Solved – Maximum likelihood parameters deviate from posterior distributions

bayesianinferencemarkov-chain-montecarlomaximum likelihoodoptimization

I have a likelihood function $\mathcal{L}(d | \theta)$ for the probability of my data $d$ given some model parameters $\theta \in \mathbf{R}^N$, which I would like to estimate. Assuming flat priors on the parameters, the likelihood is proportional to the posterior probability. I use an MCMC method to sample this probability.

Looking at the resulting converged chain, I find that the maximum likelihood parameters are not consistent with the posterior distributions. For example, the marginalized posterior probability distribution for one of the parameters might be $\theta_0 \sim N(\mu=0, \sigma^2=1)$, while the value of $\theta_0$ at the maximum likelihood point is $\theta_0^{ML} \approx 4$, essentially being almost the maximum value of $\theta_0$ traversed by the MCMC sampler.

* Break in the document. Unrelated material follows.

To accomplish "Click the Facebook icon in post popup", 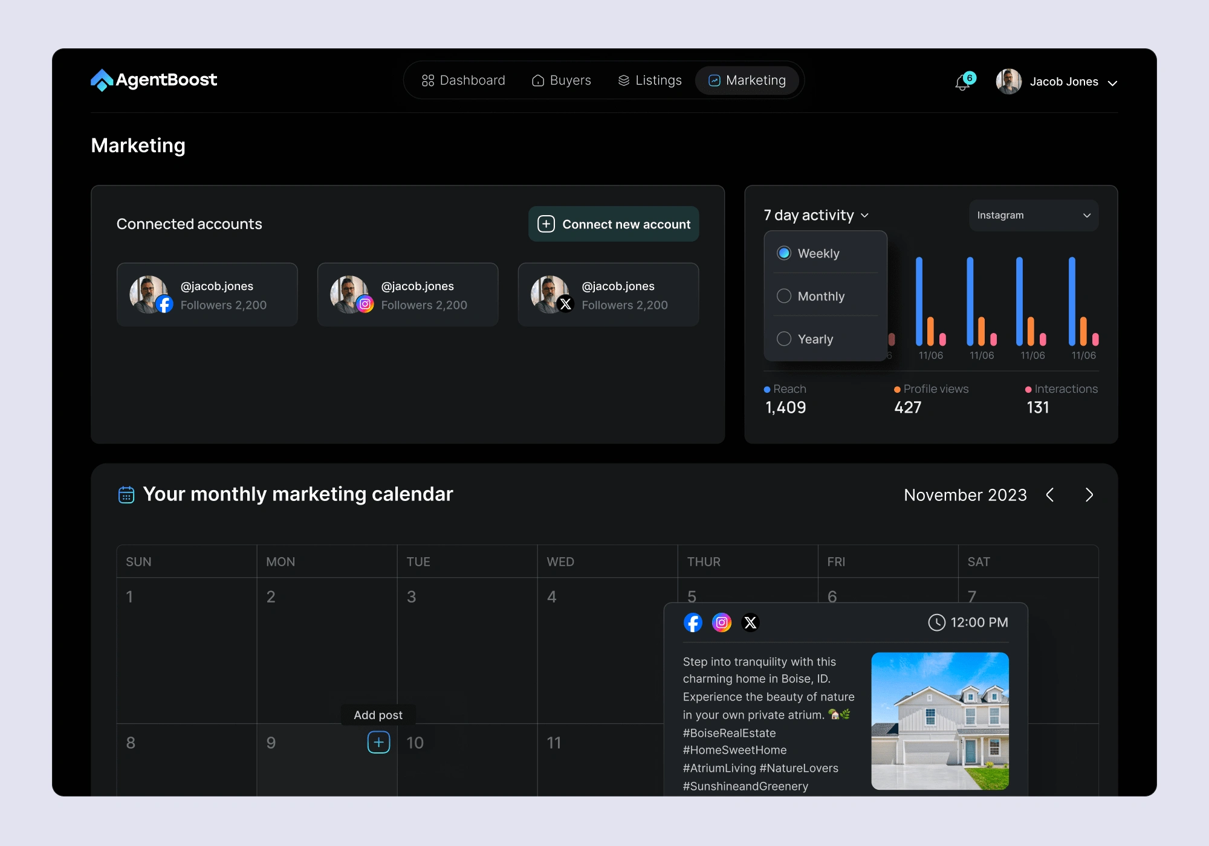I will point(693,622).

This is an illustrative example, not my actual results. The real distributions are far more complicated, but some of the ML parameters have similarly unlikely p-values in their respective posterior distributions. Note that some of my parameters are bounded (e.g. $0 \leq \theta_1 \leq 1$); within the bounds, the priors are always uniform.

My questions are:

  1. Is such a deviation a problem per se? Obviously I do not expect the ML parameters to exactly coincide which the maxima of each of their marginalized posterior distributions, but intuitively it feels like they should also not be found deep in the tails. Does this deviation automatically invalidate my results?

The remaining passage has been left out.